Fruit de l’association d’Emmaüs Solidarité et de L’Oréal, ce lieu inauguré en juillet 2021 est en réalité un centre de beauté et de bien-être pensé pour « permettre à une personne en situation de précarité d’acquérir des produits de beauté – shampoing, maquillage, soins du corps, des cheveux, du visage, coloration et autres – et de bénéficier de soins de socio-esthétique ou de socio-coiffure », explique Bruno Morel, directeur général d’Emmaüs Solidarité.
Se faire beau et belle pour renouer avec l’estime de soi
L’idée derrière cette adresse ? Aider à « la réappropriation du corps et à l’estime de soi, explique Bruno Morel. Car plus la durée de vie dans la rue a été longue, plus la réappropriation du corps est un sujet dont il faut s’occuper. »
Se retrouver dans une situation de précarité signifie que l’on a pas les moyens ou le temps de prendre soin de soi. C’est le cas d’Hayat, maman de 5 enfants. Elle se rend au centre tous les deux mois pour bénéficier de soins esthétiques et capillaires gratuits : « Quand on est maman de 5 enfants, on n’a pas le temps de prendre soin de soi. De venir ici me soulage psychologiquement. Je me sens très bien quand je ressors », confie-t-elle.
Les gens sont hyper réceptifs. Le regard qu’ils se portent change. Ils veulent assumer d’autres choses dans la vie.
« Au fil du temps, on voit qu’il y a des personnes qui prennent confiance en elles. Elles se rendent compte qu’elles ont été capables de prendre un rendez-vous, de l’honorer, de venir à l’heure, de rencontrer de nouvelles personnes. Puis, elles ressortent avec un nouveau visage, une nouvelle coupe donc elles se sentent mieux dans leurs baskets », note Sarah, salariée Emmaüs et responsable de la boutique.
Cette prise de confiance les pousse à avoir de nouveaux projets, de nouvelles ambitions et de nouvelles envies. Ils se sentent capables de réaliser quelque chose. « Les gens sont hyper réceptifs. Le regard qu’ils se portent change. Ils veulent assumer d’autres choses dans la vie », confirme la jeune femme.

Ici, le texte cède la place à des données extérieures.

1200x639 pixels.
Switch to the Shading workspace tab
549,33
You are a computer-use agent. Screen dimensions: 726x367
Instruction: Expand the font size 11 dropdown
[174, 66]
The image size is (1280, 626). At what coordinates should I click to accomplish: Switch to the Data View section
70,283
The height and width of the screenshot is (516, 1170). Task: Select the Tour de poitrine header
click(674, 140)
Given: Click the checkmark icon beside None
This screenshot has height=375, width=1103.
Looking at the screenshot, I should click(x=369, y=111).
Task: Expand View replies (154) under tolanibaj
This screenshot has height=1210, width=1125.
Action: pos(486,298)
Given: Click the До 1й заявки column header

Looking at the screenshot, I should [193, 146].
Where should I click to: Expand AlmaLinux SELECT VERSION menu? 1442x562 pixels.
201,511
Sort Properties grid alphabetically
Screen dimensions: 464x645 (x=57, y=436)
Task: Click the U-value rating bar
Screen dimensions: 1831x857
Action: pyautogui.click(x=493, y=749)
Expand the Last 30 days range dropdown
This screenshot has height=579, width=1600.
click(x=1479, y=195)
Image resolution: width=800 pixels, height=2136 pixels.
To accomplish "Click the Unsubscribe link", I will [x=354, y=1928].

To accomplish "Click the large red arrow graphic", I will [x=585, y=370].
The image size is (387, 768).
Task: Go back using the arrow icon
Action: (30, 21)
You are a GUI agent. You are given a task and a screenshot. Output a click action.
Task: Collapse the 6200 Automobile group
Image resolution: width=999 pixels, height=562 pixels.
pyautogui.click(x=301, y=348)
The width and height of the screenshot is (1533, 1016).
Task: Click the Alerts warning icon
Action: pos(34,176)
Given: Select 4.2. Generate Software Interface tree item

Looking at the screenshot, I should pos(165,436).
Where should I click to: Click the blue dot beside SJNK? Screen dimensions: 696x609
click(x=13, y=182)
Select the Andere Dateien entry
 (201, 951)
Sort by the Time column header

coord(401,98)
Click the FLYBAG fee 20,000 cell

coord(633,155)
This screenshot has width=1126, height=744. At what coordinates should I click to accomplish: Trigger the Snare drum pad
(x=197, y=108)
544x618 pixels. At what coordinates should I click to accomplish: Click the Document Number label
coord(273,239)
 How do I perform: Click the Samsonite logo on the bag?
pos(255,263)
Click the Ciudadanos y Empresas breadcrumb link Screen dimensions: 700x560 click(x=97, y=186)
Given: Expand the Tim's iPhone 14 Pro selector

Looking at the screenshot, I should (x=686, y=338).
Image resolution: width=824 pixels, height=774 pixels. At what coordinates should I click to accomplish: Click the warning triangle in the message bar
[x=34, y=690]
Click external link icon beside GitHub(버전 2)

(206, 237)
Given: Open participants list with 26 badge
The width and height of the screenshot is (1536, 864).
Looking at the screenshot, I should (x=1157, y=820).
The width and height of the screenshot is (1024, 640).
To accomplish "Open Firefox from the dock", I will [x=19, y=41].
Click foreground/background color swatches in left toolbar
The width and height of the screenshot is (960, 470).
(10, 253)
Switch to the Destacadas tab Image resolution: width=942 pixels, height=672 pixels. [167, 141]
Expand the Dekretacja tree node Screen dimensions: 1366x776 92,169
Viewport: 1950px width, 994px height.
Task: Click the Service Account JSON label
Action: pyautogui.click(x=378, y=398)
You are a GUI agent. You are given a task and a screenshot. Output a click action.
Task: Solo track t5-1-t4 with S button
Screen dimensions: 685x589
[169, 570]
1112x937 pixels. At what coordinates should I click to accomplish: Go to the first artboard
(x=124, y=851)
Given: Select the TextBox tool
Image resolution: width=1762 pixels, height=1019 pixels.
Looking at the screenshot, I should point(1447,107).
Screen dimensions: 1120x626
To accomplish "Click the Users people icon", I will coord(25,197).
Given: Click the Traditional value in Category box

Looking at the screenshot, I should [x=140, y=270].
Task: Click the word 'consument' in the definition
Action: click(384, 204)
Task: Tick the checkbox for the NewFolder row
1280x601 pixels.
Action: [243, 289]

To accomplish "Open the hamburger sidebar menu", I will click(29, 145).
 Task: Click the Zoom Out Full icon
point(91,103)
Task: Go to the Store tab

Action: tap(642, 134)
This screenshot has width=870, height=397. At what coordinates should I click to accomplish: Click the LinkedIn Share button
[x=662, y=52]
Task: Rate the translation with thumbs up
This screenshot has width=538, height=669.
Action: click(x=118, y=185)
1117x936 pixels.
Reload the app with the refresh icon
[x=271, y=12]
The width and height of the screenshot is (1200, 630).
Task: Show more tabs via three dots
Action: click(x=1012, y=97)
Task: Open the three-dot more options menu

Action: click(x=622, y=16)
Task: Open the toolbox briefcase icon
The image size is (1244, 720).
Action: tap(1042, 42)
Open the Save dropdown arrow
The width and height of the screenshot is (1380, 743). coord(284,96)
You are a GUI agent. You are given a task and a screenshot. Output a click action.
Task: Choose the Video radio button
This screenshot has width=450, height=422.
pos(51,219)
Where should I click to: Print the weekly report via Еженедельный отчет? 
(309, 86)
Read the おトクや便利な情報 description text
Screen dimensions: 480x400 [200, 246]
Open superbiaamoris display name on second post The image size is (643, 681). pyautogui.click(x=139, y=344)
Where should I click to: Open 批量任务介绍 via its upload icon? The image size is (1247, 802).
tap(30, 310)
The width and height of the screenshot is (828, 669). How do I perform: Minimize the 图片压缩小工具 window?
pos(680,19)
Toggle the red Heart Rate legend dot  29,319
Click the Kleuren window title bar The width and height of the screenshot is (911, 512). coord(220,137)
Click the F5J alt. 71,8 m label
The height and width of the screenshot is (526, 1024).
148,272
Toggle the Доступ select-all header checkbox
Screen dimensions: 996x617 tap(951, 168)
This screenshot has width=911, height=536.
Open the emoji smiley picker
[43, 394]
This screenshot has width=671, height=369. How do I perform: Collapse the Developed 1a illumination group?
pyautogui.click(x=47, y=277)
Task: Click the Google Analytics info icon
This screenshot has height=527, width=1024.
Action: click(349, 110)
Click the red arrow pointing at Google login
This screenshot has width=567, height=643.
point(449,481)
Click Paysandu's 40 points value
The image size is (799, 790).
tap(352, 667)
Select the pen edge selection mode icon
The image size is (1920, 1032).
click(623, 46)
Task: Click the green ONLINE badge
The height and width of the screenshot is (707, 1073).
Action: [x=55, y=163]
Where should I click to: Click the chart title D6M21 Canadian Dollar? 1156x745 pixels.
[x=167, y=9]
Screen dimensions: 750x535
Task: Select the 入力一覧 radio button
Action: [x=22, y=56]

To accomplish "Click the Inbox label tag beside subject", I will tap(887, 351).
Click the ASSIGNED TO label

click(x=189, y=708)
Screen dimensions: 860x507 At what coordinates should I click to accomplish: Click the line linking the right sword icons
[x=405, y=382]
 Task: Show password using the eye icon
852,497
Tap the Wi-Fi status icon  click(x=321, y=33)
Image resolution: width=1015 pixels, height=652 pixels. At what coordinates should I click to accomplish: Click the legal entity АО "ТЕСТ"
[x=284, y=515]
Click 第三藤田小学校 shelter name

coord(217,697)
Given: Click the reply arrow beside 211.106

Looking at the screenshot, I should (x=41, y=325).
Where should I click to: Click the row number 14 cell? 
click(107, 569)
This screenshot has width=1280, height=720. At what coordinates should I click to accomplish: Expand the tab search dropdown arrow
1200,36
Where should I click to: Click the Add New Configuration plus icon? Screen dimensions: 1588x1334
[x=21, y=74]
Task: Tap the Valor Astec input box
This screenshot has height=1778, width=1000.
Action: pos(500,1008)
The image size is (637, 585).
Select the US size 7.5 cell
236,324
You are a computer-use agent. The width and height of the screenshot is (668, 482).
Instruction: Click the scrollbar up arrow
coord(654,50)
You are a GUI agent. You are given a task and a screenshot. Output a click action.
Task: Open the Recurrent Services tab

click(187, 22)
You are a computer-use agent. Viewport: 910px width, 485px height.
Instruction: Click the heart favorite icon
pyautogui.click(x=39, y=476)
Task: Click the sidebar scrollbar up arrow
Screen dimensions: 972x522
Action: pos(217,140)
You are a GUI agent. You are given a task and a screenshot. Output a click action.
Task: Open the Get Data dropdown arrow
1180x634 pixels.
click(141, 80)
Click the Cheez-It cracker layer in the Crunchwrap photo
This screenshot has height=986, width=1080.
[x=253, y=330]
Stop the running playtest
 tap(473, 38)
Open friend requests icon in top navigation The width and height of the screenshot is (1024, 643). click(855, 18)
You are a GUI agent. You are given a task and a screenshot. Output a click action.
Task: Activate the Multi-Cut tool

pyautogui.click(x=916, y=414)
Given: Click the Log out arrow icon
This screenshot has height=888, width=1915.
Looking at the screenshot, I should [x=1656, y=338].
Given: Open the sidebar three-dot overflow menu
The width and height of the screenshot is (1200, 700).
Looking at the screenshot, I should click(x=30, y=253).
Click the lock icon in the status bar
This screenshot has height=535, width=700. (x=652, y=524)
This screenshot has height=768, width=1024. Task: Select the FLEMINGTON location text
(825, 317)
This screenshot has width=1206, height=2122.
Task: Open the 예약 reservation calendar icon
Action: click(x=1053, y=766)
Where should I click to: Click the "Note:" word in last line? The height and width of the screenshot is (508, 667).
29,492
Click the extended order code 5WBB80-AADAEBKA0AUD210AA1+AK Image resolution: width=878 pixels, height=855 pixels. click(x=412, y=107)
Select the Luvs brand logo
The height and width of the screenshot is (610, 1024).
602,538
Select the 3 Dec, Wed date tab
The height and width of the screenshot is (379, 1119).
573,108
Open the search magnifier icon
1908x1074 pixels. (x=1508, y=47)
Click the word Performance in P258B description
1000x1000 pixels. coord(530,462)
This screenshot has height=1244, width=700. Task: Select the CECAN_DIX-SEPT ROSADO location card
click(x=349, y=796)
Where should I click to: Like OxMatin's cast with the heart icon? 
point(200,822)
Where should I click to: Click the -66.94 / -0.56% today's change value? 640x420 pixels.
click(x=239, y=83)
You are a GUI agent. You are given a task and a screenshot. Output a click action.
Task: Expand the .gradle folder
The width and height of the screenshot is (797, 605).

Ayant pour la plupart eu des parcours de vie compliqués, iels doivent apprendre à redevenir autonomes et indépendants, et à redécouvrir leurs centres d’intérêt. Ces changements se font progressivement, avec parfois des retours en arrière.
Un espace mixte comme une parenthèse de bien-être
Ouvert à tous.tes, la seule condition pour avoir avoir accès au centre est d’être accompagné au quotidien par un travailleur social d’Emmaüs Solidarité. Et étonnamment, 40 % des 330 personnes qui se sont rendues dans le centre depuis son ouverture le 9 juillet dernier sont des hommes. « C’est une grande surprise. Cela prouve que l’estime de soi concerne tout le monde, et que ces personnes ont vraiment besoin de se réapproprier leur corps », analyse Bruno Morel.
C’est le cas d’Amirouche, 58 ans, qui vient ici pour se faire coiffer. « Quand je sors, je me sens plus léger, je vois mes traits du visage. Je viens ici pour être présentable. L’accueil est super. On ne nous force pas à faire quelque chose que l’on ne veut pas », dit-il ravi de sa nouvelle coupe réalisée par Marie, socio-coiffeuse présente le vendredi matin.
Si les soins de socio-esthétiques sont des changements moins flagrants à l’œil, ils ont un réel impact sur le moral. « Ces soins les détendent. Ils se sentent bien et écoutés. Ils prennent du temps pour eux et retrouvent de l’estime. C’est une petite parenthèse », explique Sarah.
Une parenthèse de douceur dont peuvent également bénéficier tous les étudiants en situation de précarité. La journée du lundi leur est d’ailleurs dédiée. « Ils arrivent à être en confiance de suite pourtant ce n’est pas évident à cet âge. Leur apparence compte beaucoup donc ils savent exactement ce qu’ils veulent. On essaye de leur faire plaisir », explique Marie.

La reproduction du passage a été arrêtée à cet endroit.